A pair of Trojans are targeting the Bitcoin digital currency, according to two security companies.
Two Trojans are targeting the Bitcoin digital currency, according to two security firms.Photo credit: Bitcoin
The Trojans — InfoStealer.Coinbit and CoinBit.A — attempt to steal the wallet.dat file that holds the Bitcoin virtual currency and email it to the attacker, according to Symantec and F-Secure. "This is a snatch and grab," F-Secure wrote in a blog post on Friday.
Bitcoin is an encrypted, peer-to-peer (P2P) currency, in existence since 2009, designed as an alternative to government-controlled currencies. It makes it possible to digitally purchase goods and services. It has seen its value rocket recently, reaching $30 (£19) per Bitcoin on some online exchanges.
Both Trojans were found on Bitcoin user forums, potentially affecting all forum members if they were to click infected links. The Trojans were delivered via phishing links showing images, according to users of the Bitcoin forum.
The CoinBit.A Trojan works by scanning the local computer for the directory where the wallet is typically located. If it finds the file, it sends it to a Hotmail address via a Polish server.
Less is known about the InfoStealer.Coinbit Trojan that Symantec reported on Thursday night, other than that it also looks for the wallet.dat file in the same location and uses FTP to upload it to the attacker's server.
"We expect that code... will find a way into other malware, considering the amount of attention this sort of attack is currently receiving and with the amount of Bitcoins currently available for purchase," Symantec wrote in a blog post.
There will be more attacks, including botnets that mine coins. So, be careful and store your wallet.dat offline.– Mikko Hypponen, F-Secure
To protect themselves against Bitcoin theft, users are advised to store their Bitcoin wallet.dat file offline, although this is difficult as the currency is only developed and used online.
"There will be more attacks, including botnets that mine coins. So, be careful and store your wallet.dat offline," Mikko Hypponen, the chief research officer of F-Secure, told ZDNet UK.
"Looking at an underground forum, we see someone has posted source code on there as well," Peter Coogan, a security response manager for Symantec, told ZDNet UK. "We expect other people will use that code to update their Trojans." Coogan said Symantec anticipates seeing the code worked into more general banking Trojans as an additional attack vector.
Bitcoin is an encrypted, untraceable, virtual currency. It uses a P2P network in tandem with a downloadable software package to distribute the currency and to increase the money supply. As opposed to typical currencies, where a central bank grows the money supply via a range of financial instruments, Bitcoins are instead "mined" by the users of the service.

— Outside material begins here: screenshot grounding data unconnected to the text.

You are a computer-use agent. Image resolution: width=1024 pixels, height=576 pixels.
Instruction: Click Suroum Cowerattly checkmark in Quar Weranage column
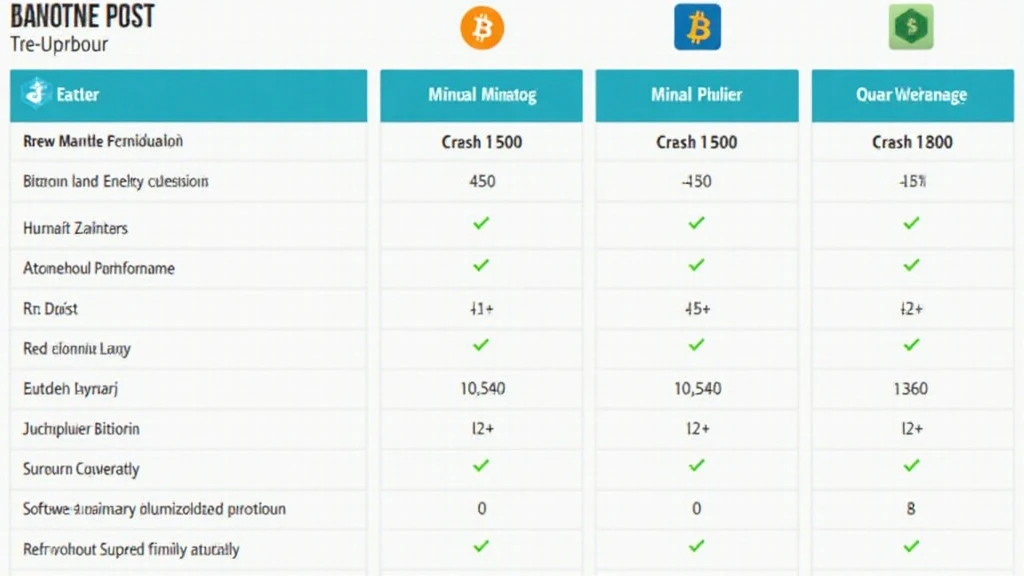911,465
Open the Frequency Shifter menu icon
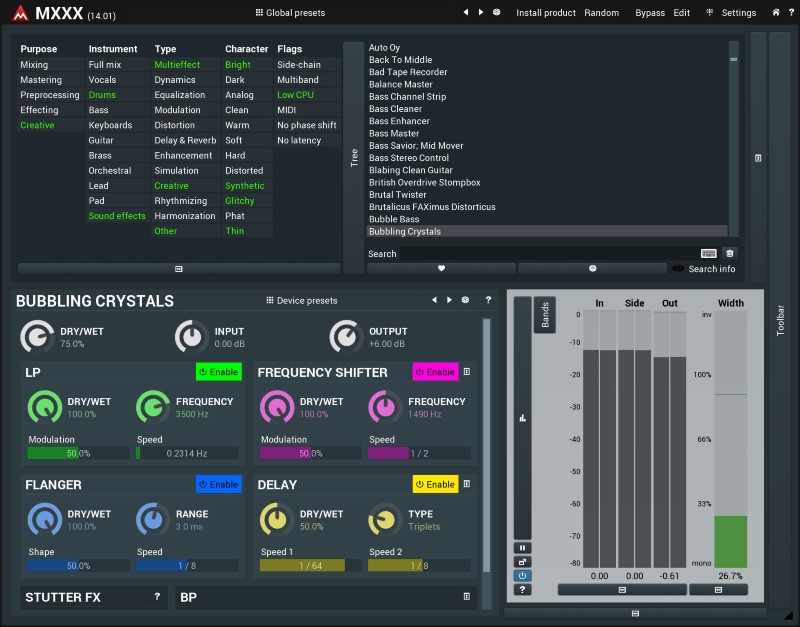This screenshot has width=800, height=627. [x=467, y=372]
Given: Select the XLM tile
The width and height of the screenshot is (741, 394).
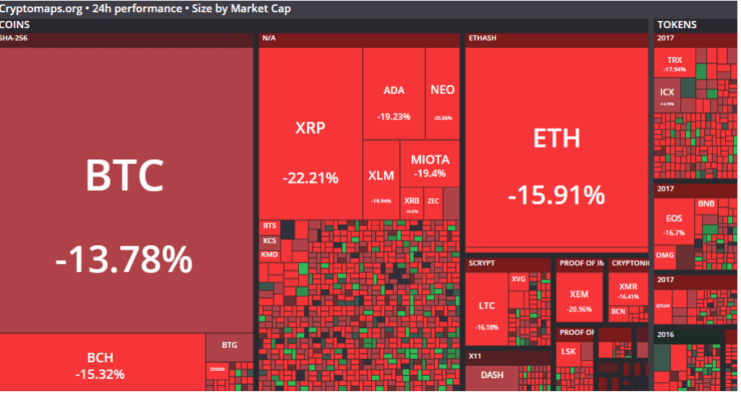Looking at the screenshot, I should [x=381, y=180].
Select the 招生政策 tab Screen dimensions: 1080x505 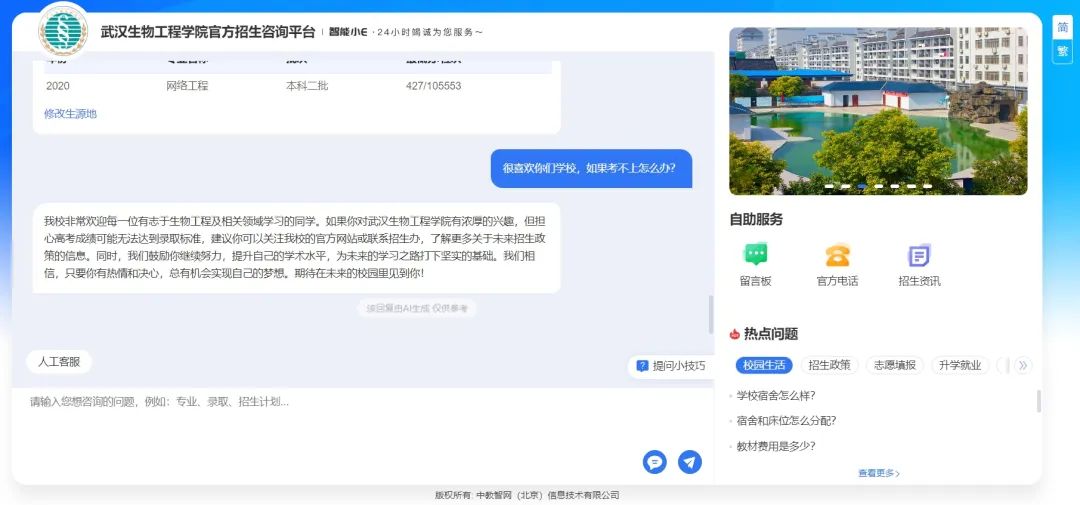pos(829,366)
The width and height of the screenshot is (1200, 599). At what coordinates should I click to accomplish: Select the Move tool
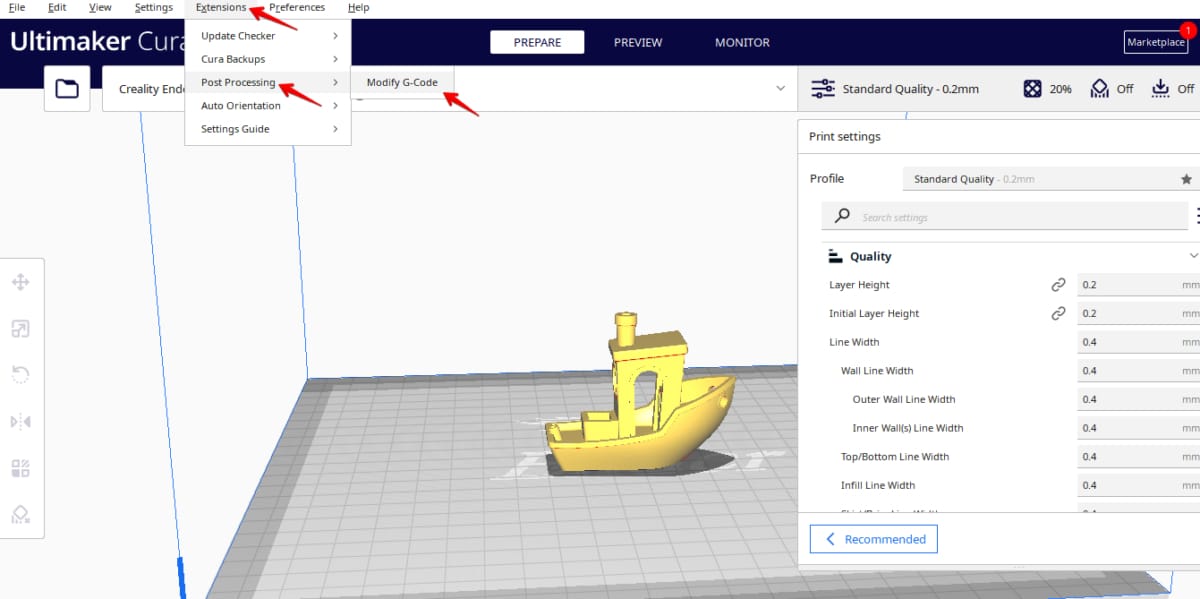point(22,281)
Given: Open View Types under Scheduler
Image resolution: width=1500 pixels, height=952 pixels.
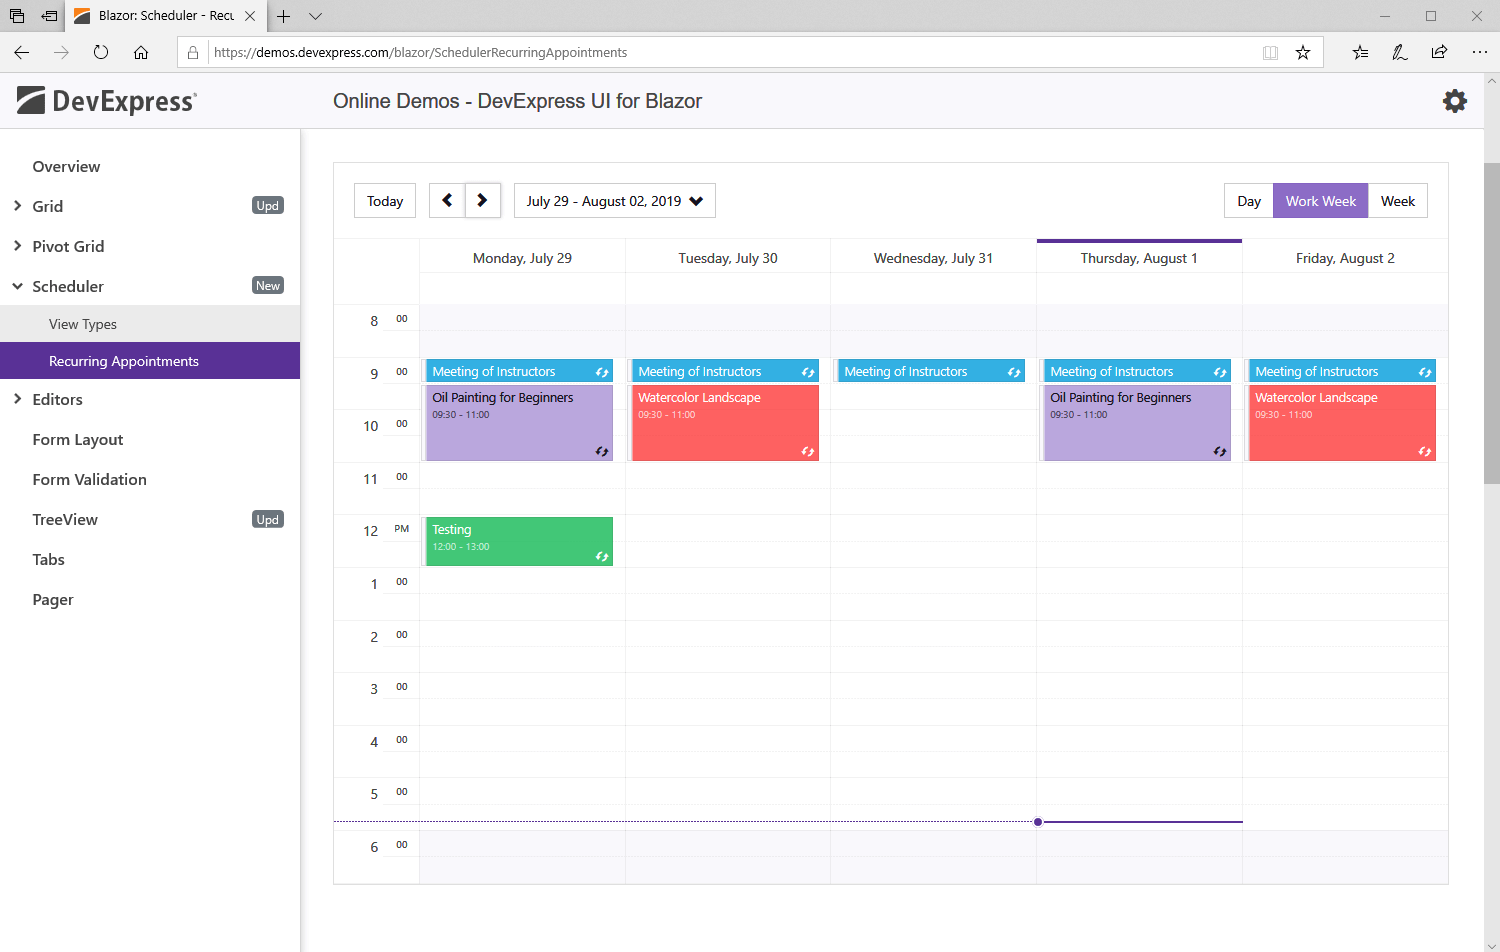Looking at the screenshot, I should click(83, 324).
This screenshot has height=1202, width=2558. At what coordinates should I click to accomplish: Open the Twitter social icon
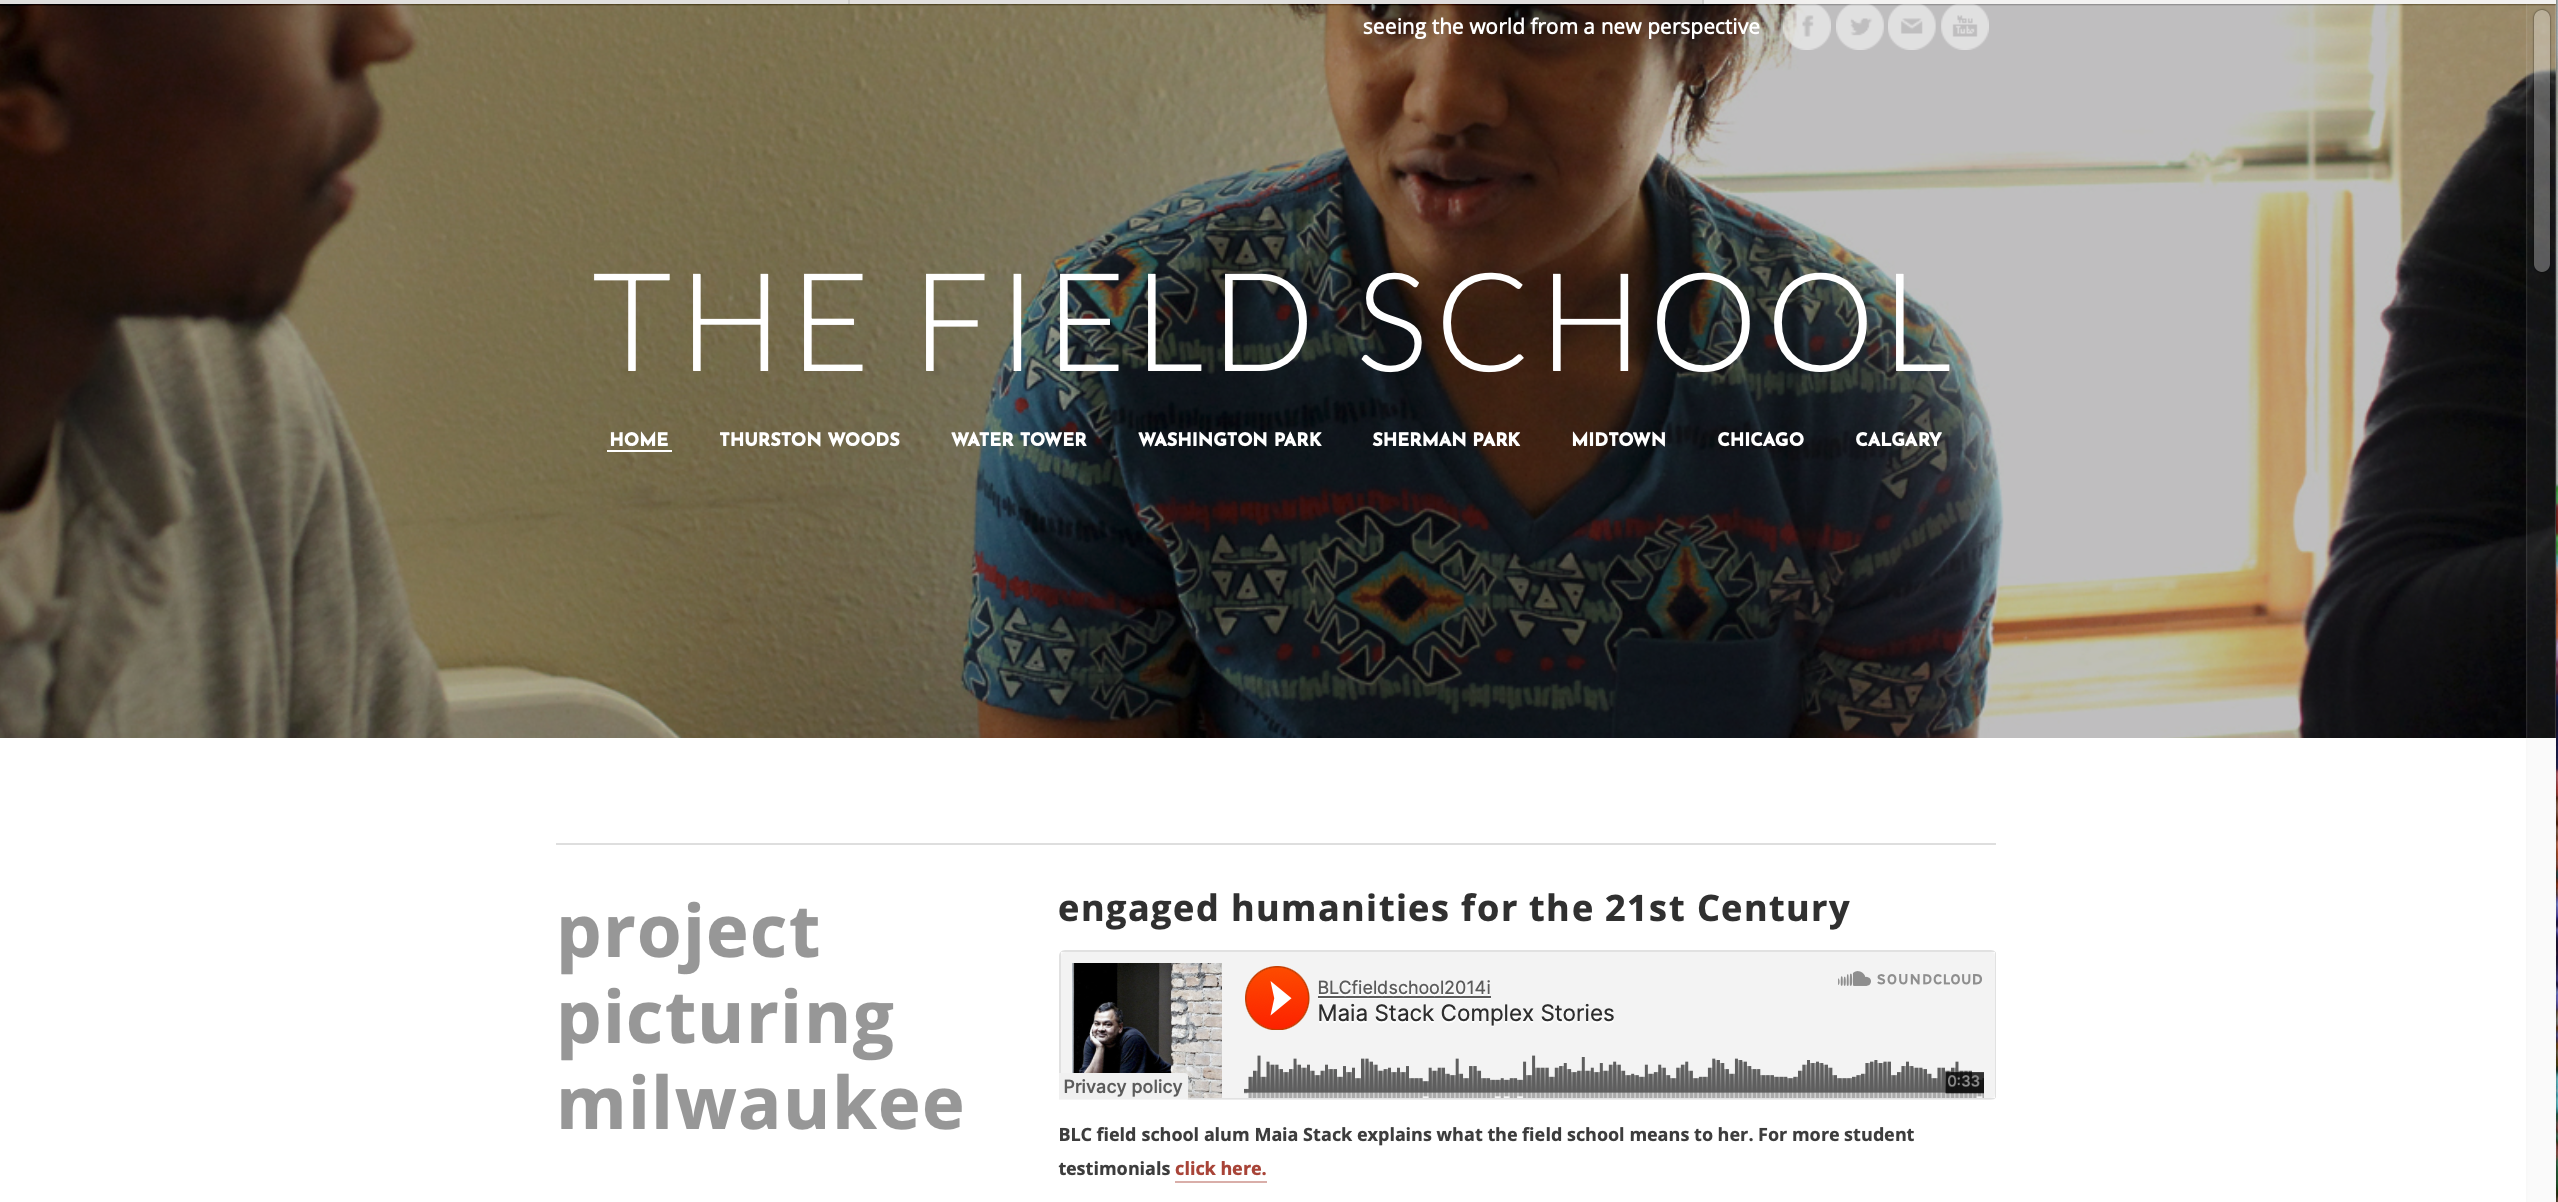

The money supply is algorithmically capped. As of June, there are around 6.5 million Bitcoins in existence and these can only grow to 21 million over time.
Bitcoin can be changed with other currencies via online exchanges. Over time, the value of the currency has rocketed against the US dollar. One exchange — Mt Gox — shows the price starting at $2 per Bitcoin in May 2010, but climbing to a high of around $30 in May 2011, from which it has fallen to a price of $16.98 at the time of writing.
Given the number of Bitcoins in existence, this puts the total possible Bitcoin economy at around $110m, by Mt Gox's figure.
By nature, the value of Bitcoins will grow with respect to other currencies over time, as total supply is capped, unless users lose confidence in the service and seek to sell their Bitcoins back to the market.
Some individuals are trading services for Bitcoins. The BitGigs job board shows a variety of people willing to perform jobs ranging from C++ coding to mobile application development and Spanish conversation classes in exchange for Bitcoins.
Mining is achieved by a computer throwing resources at specific mathematical problems, the nature of which shifts with each expansion of the money supply. More resources increase the likelihood that the system will solve the problem and gain Bitcoins.
However, the algorithms that control the creation of the currency are designed to make each round of mining exponentially more difficult, and it is in this way that limits are imposed on the supply.